P-394: Proteomic Analysis to Discover Bone Marrow Plasma Biomarkers Predicting Outcome Following Autologous Stem Cell Transplantation in Multiple Myeloma Patients

Introduction: While the treatment of multiple myeloma (MM) has greatly improved, most patients eventually relapse. The time to relapse is variable with some patients relapsing within months and others remaining in remission for years. We hypothesize there are differences in the bone marrow (BM) microenvironment (ME) that underlie earlier progression; identification of factors associated with prolonged remission could be leveraged to benefit patients with early relapse. The BM ME is defined by specific cell types and proximity to MM cells and the rich array of plasma proteins, including those with regulatory activity impacting residual MM cell growth and survival. In this study, we analyzed BM plasma samples from MM patients with differing clinical outcome to identify plasma biomarkers that predict outcome at d100 post-autologous stem cell transplant (ASCT).
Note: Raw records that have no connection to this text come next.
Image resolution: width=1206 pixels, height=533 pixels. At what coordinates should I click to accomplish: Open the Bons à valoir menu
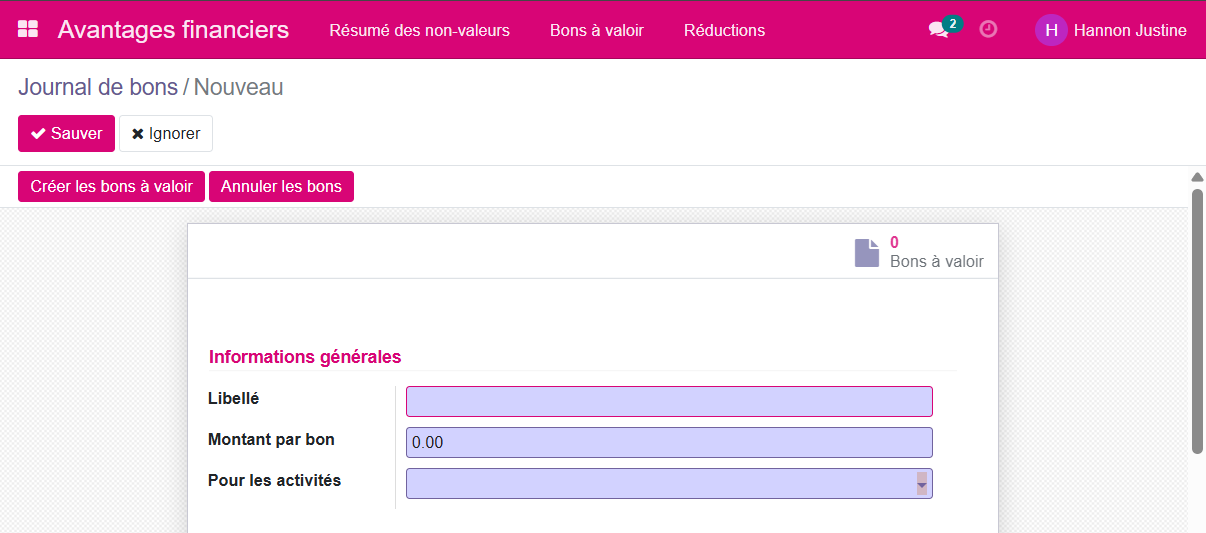tap(596, 30)
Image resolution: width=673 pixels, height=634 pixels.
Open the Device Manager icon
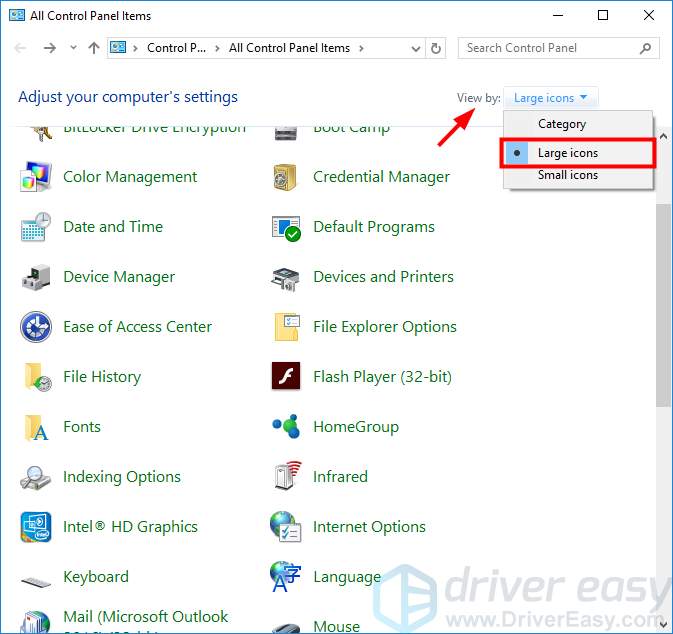(x=36, y=277)
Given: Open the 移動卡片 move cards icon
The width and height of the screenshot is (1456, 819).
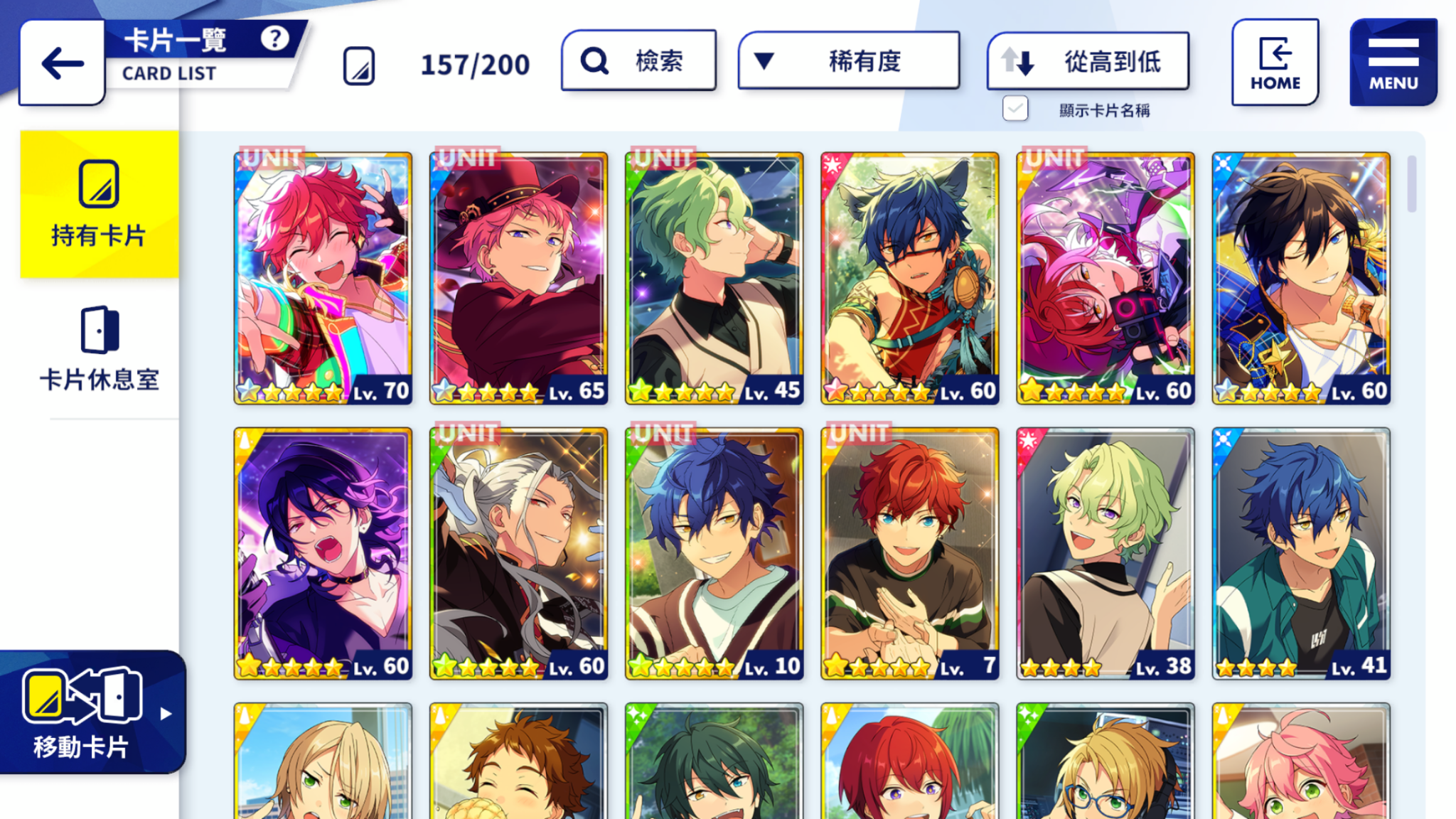Looking at the screenshot, I should pos(82,695).

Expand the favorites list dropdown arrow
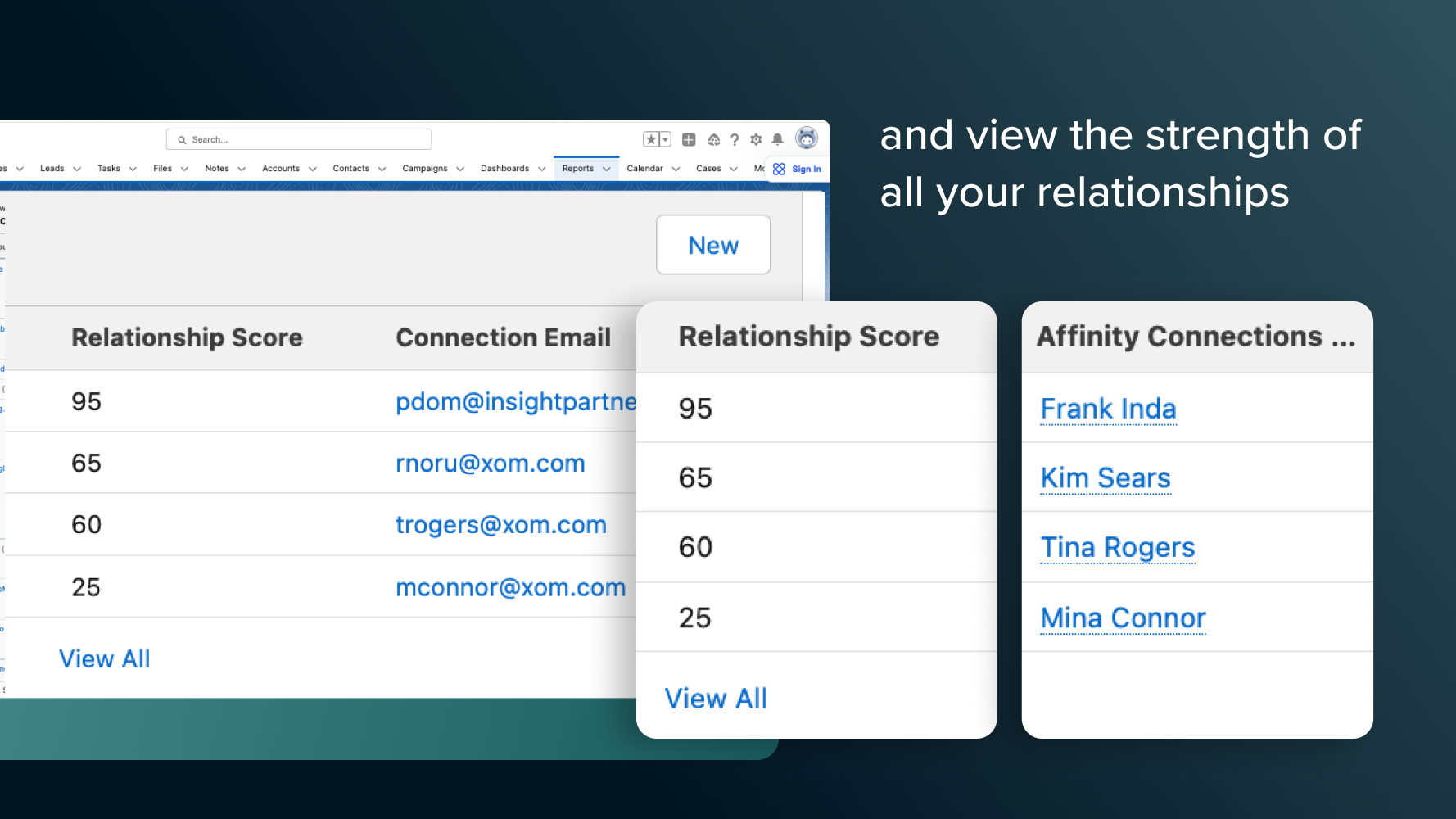(x=665, y=140)
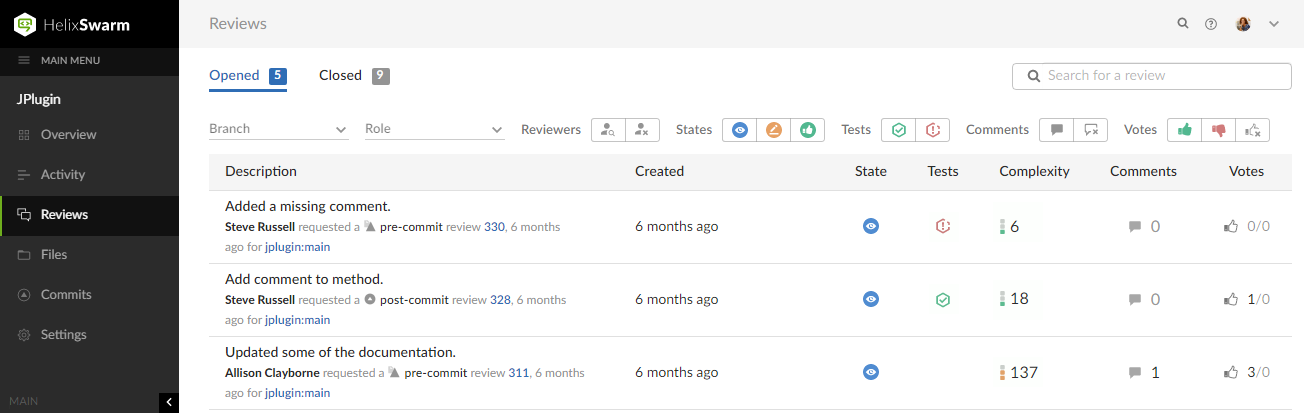Click the state icon for review 311
Screen dimensions: 1304x413
pos(871,372)
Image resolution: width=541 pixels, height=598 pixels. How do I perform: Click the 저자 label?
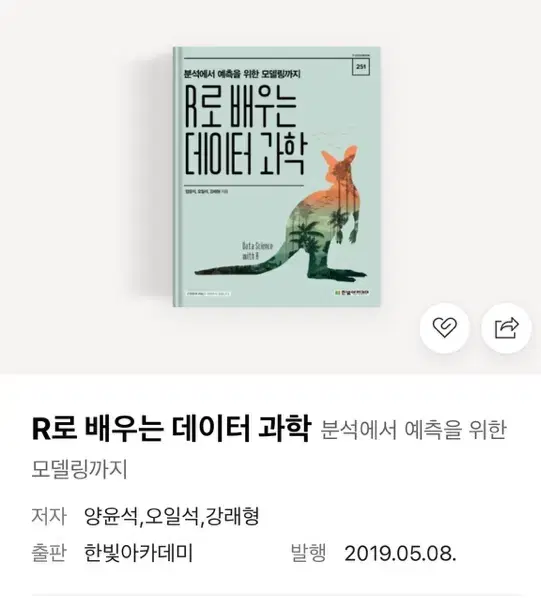[x=49, y=516]
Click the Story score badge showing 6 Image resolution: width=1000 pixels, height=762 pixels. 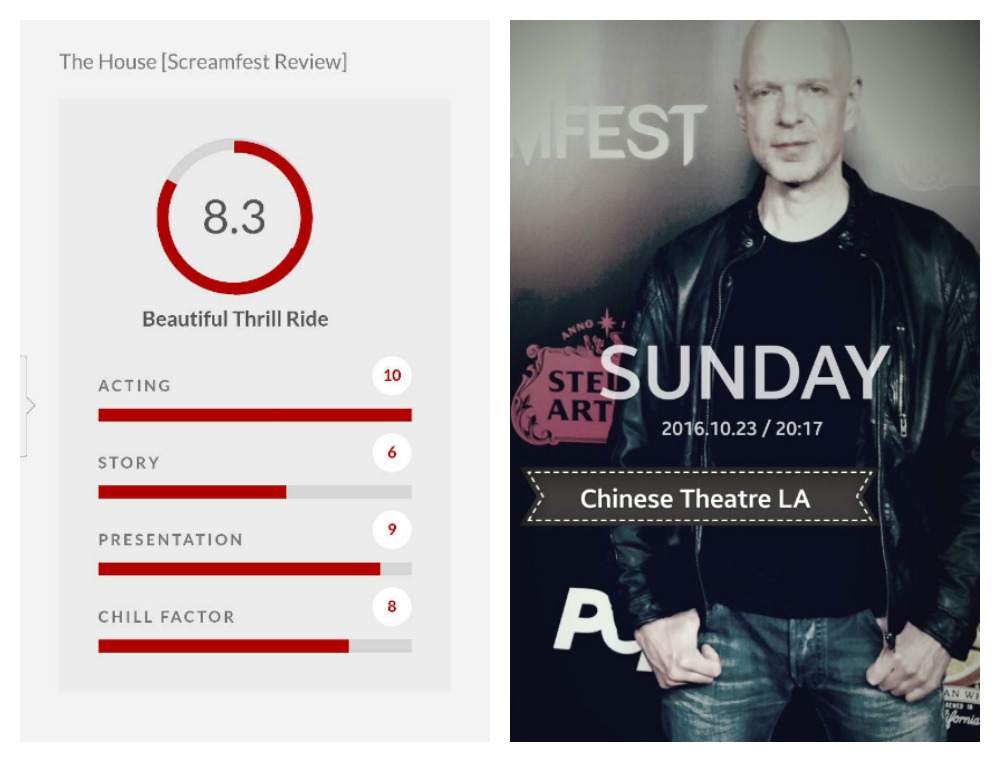[x=392, y=453]
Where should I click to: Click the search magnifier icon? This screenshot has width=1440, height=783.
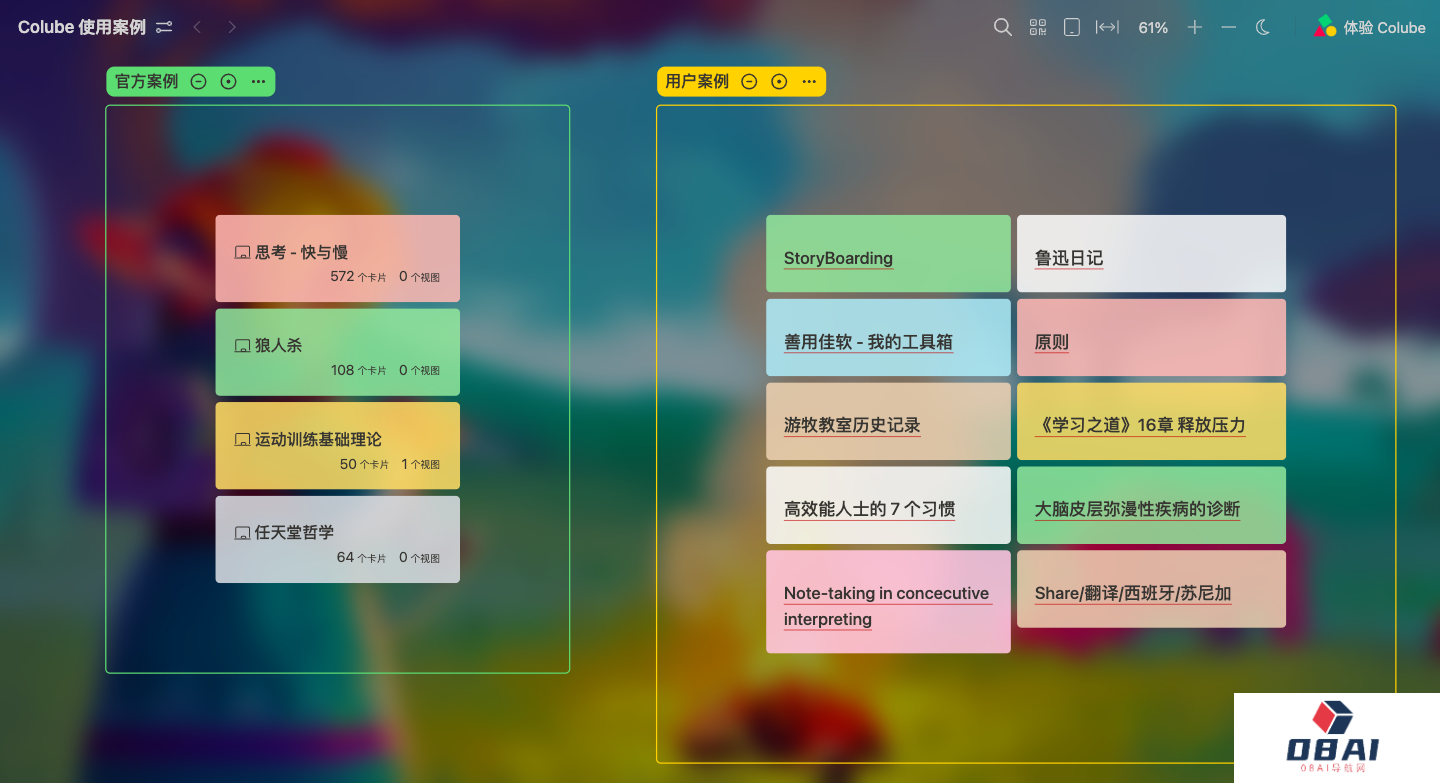(1002, 28)
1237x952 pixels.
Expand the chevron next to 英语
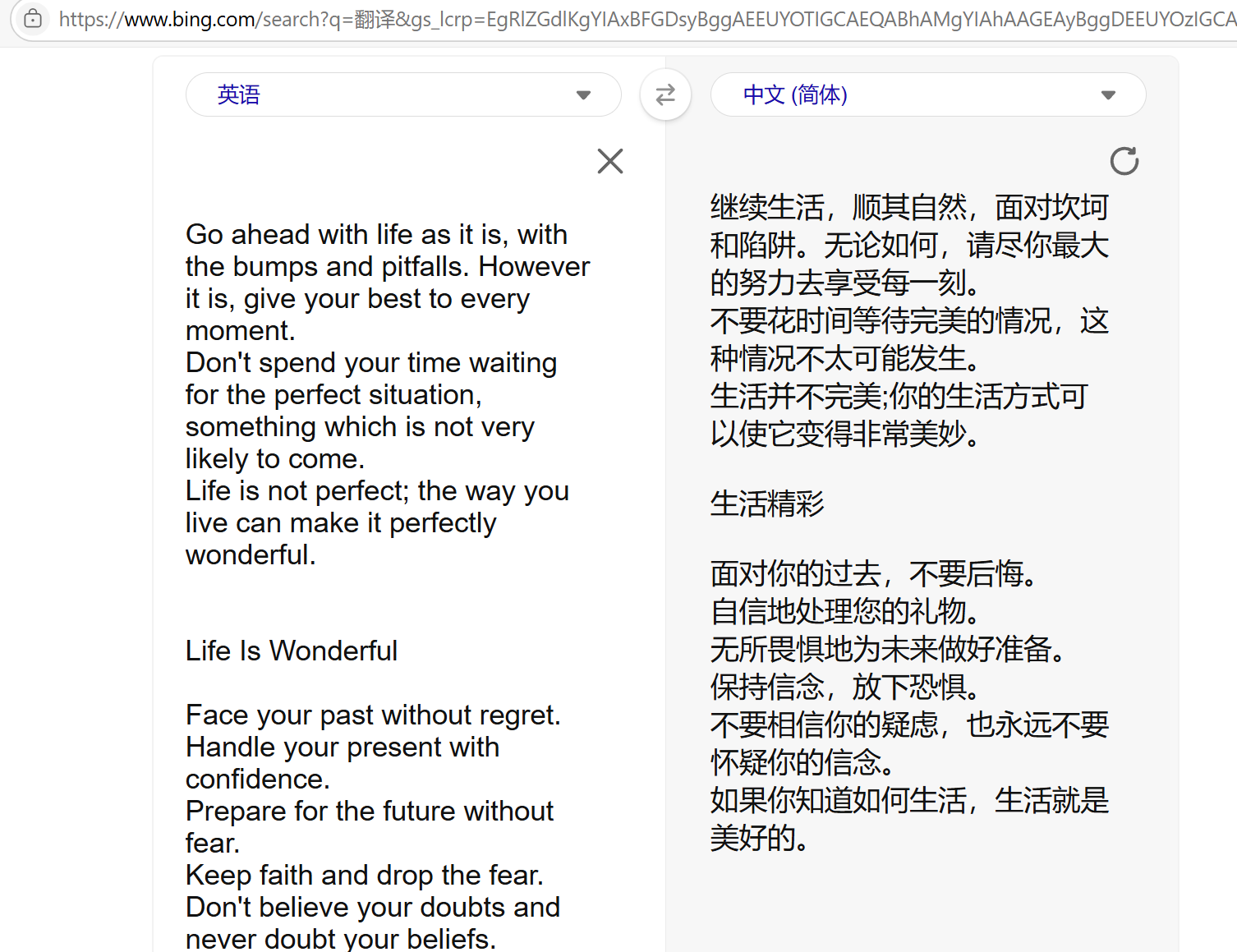click(x=583, y=94)
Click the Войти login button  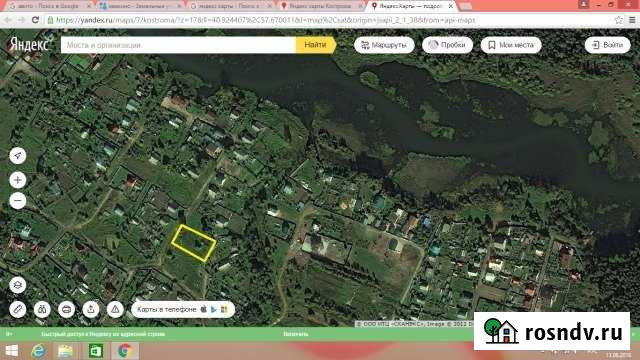(607, 45)
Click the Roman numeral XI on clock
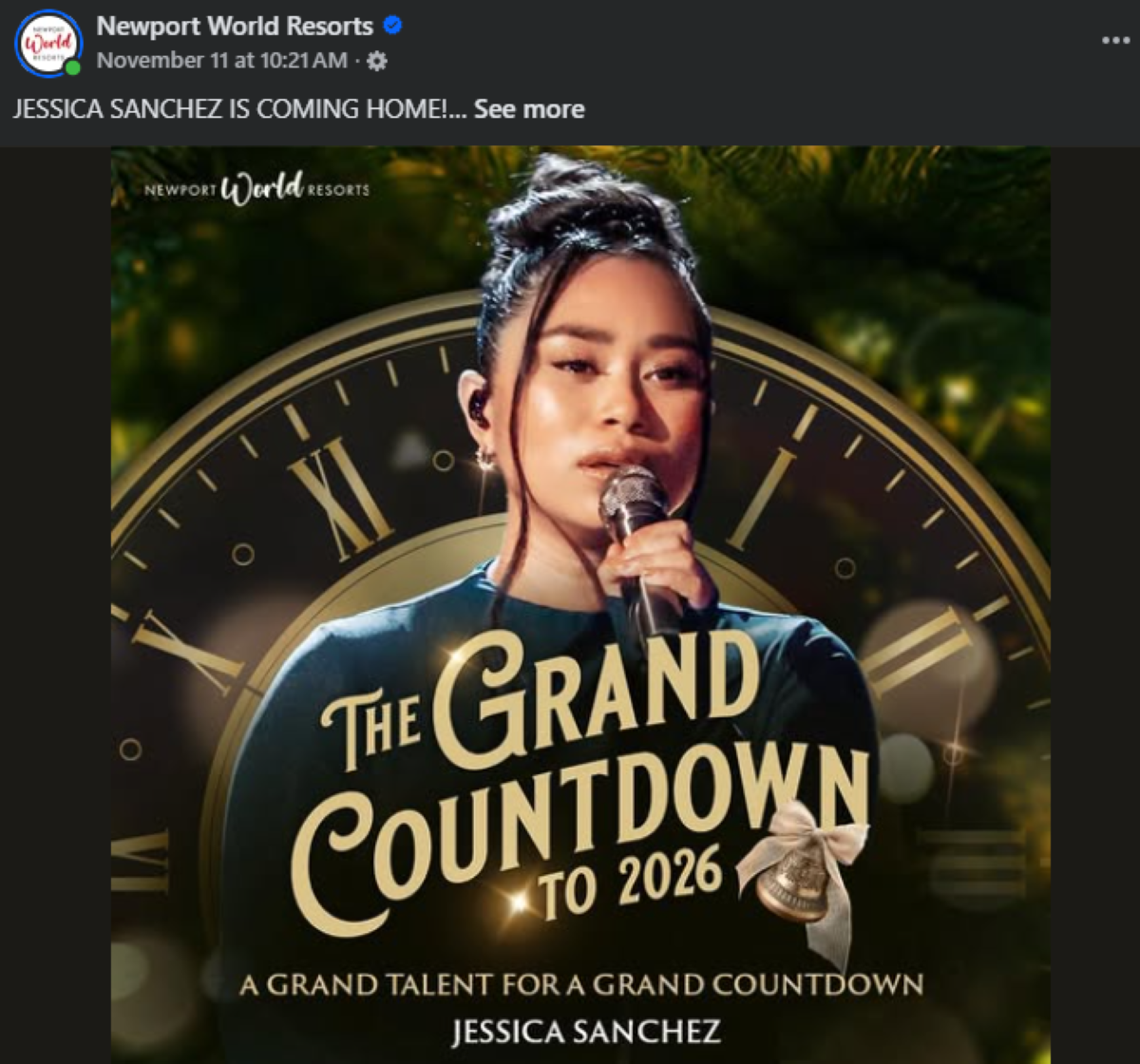The width and height of the screenshot is (1140, 1064). pyautogui.click(x=339, y=496)
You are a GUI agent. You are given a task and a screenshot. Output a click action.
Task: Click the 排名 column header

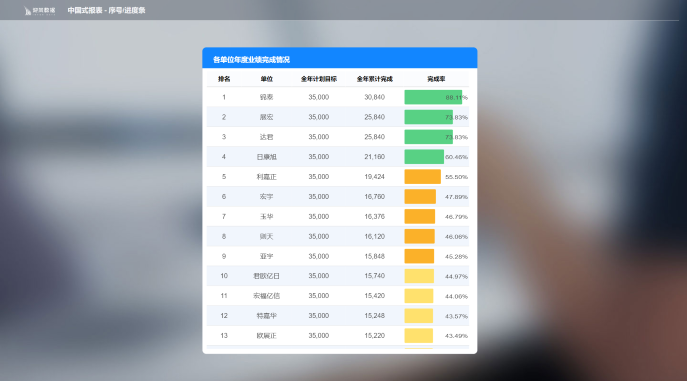click(224, 79)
Methods: Two different proteomic platforms were used. The SomaLogic platform is aptamer-based and measures 7000 proteins. For the SomaLogic studies, BM plasma samples were collected (2006-2019) from 104 MM patients ~d100 post-ASCT. Poor responders (PRs; n=38) were defined as relapsing < 2yr after ASCT with or without lenalidomide maintenance treatment (MT) and good responders (GRs) were defined as those who remained progression free for >2yr if not put on MT and >4yr if placed on MT (n=66). The Olink Explore 3072 platform uses proximity extension assay technology coupled with NGS and measures 3000 proteins. For the Olink studies, BM plasma samples from an independent cohort of MM patients (40 PRs and 40 GRs) were collected at ~d100 post-ASCT (2017-2018), all of whom received MT post-ASCT. Initially, the top principal components of the most variable features were clustered via nearest neighbor routines to identify potential non-biological groupings in both sets of proteomic data. Subsequently, differential expression via limma was performed to identify the most significantly up-regulated and down-regulated features for PRs after controlling for the non-biological groupings.

Results: Notably, an abundance of cytokines was observed in PRs at ~d100 using both platforms. In the SomaLogic data, key genes within the cytokine-cytokine receptor interactions pathway were identified among the top 50 up-regulated proteins including CXCL10, IL18, IL21R, CXCL14, and IL17RB. The Olink data also showed up-regulated proteins in the PRs were related to cytokines and included CXCL1, CXCL8, CXC11, and IRAK4. We also explored possible effects of residual plasma cells (PCs) present at ~d100 post-ASCT. After adjusting for the % of PCs present, we still observed CXCL1, CXCL8, and CXCL11 in the top 50 up-regulated proteins.

Conclusions: Our data suggest that the BM plasma cytokine milieu in MM patients post-ASCT may indicate which patients are more likely to progress. Our data further suggest that the association between chemokines and poor prognosis is largely independent of tumor involvement and may largely reflect the BM ME instead.